WHAT YOU NEED TO DO: Give the records below as a JSON list of strings, one string per line, starting with the line that contains "What do you" and going on through the line that contains "center [372, 224].". Leave out blank lines and the pictures.

AVAILABLE DATA:

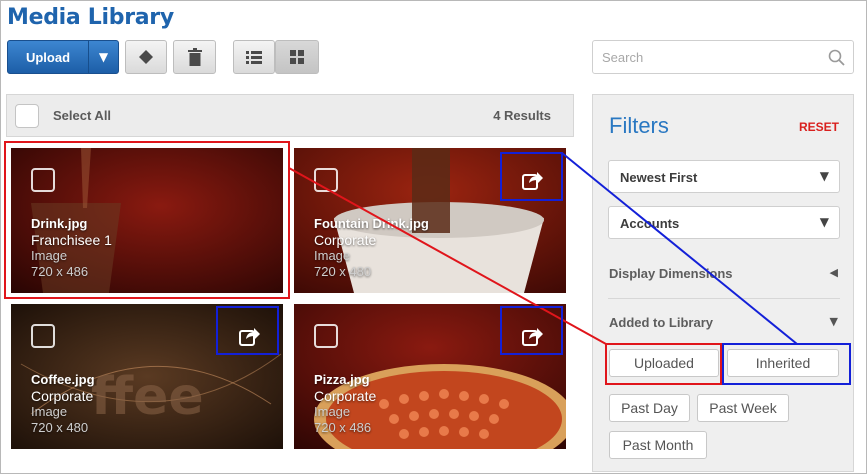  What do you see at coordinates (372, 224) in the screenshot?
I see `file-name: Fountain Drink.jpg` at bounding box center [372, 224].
---
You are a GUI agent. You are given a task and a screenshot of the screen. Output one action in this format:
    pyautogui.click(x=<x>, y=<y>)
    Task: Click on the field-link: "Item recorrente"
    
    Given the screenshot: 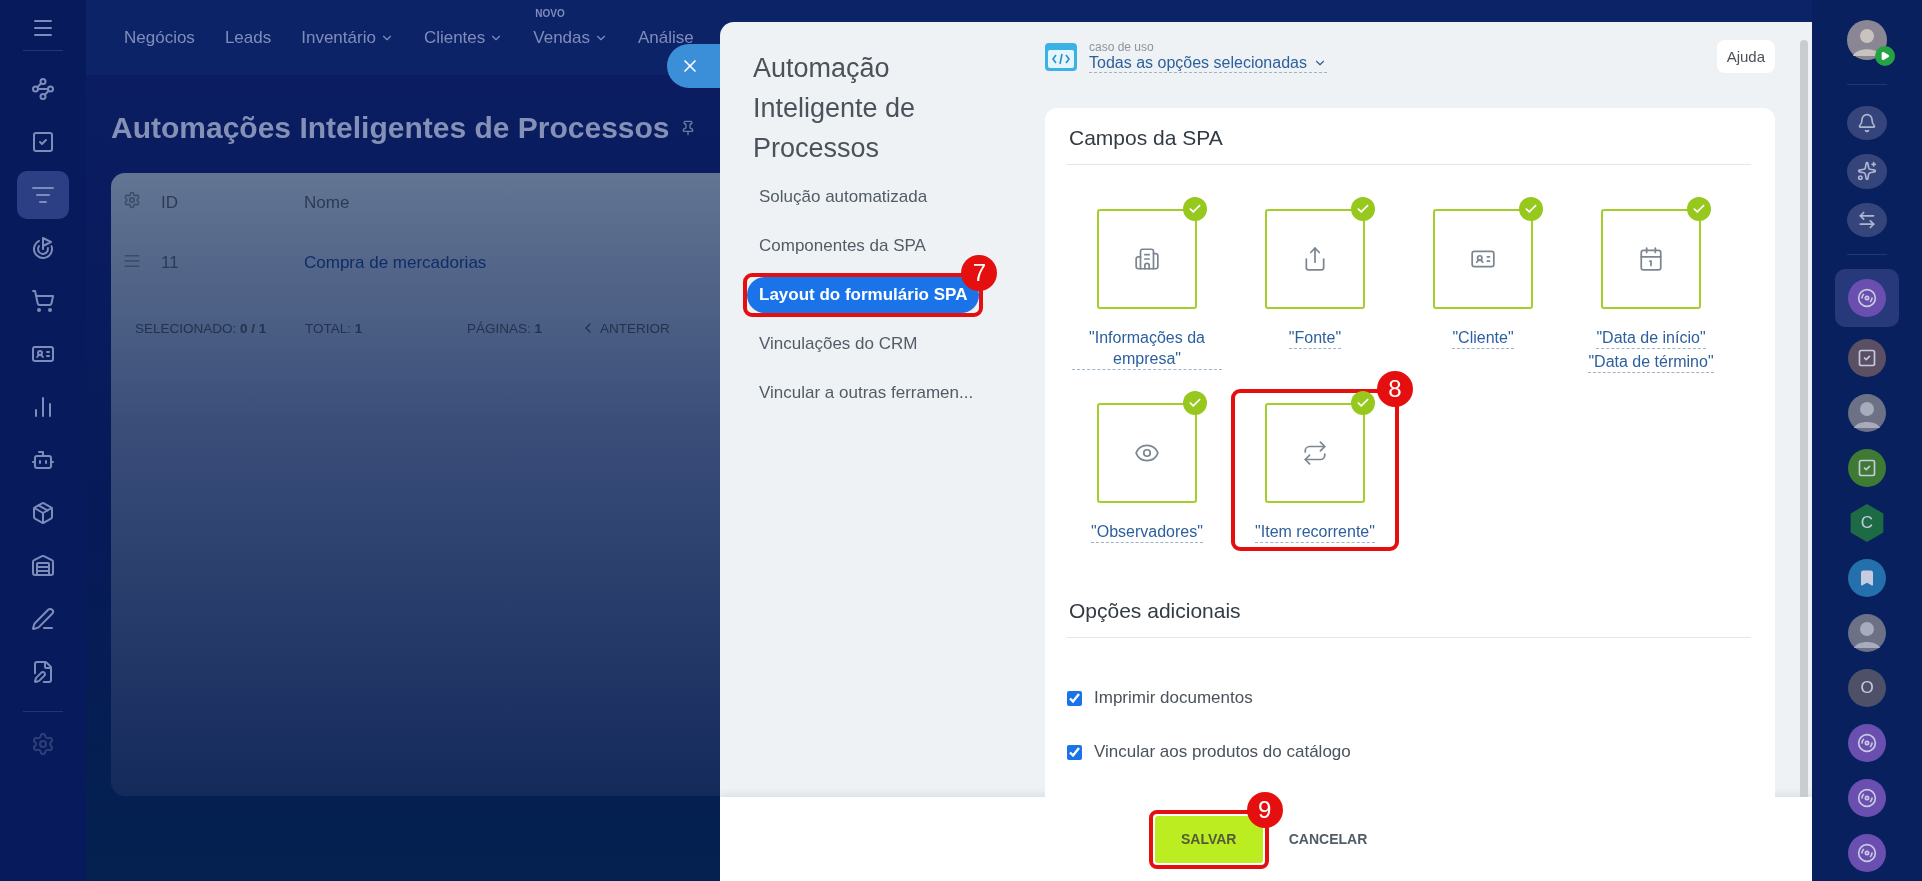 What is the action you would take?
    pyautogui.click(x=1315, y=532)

RESPONSE TO THIS TASK:
[
  "  What do you see at coordinates (372, 224) in the screenshot?",
  "I see `file-name: Fountain Drink.jpg` at bounding box center [372, 224]."
]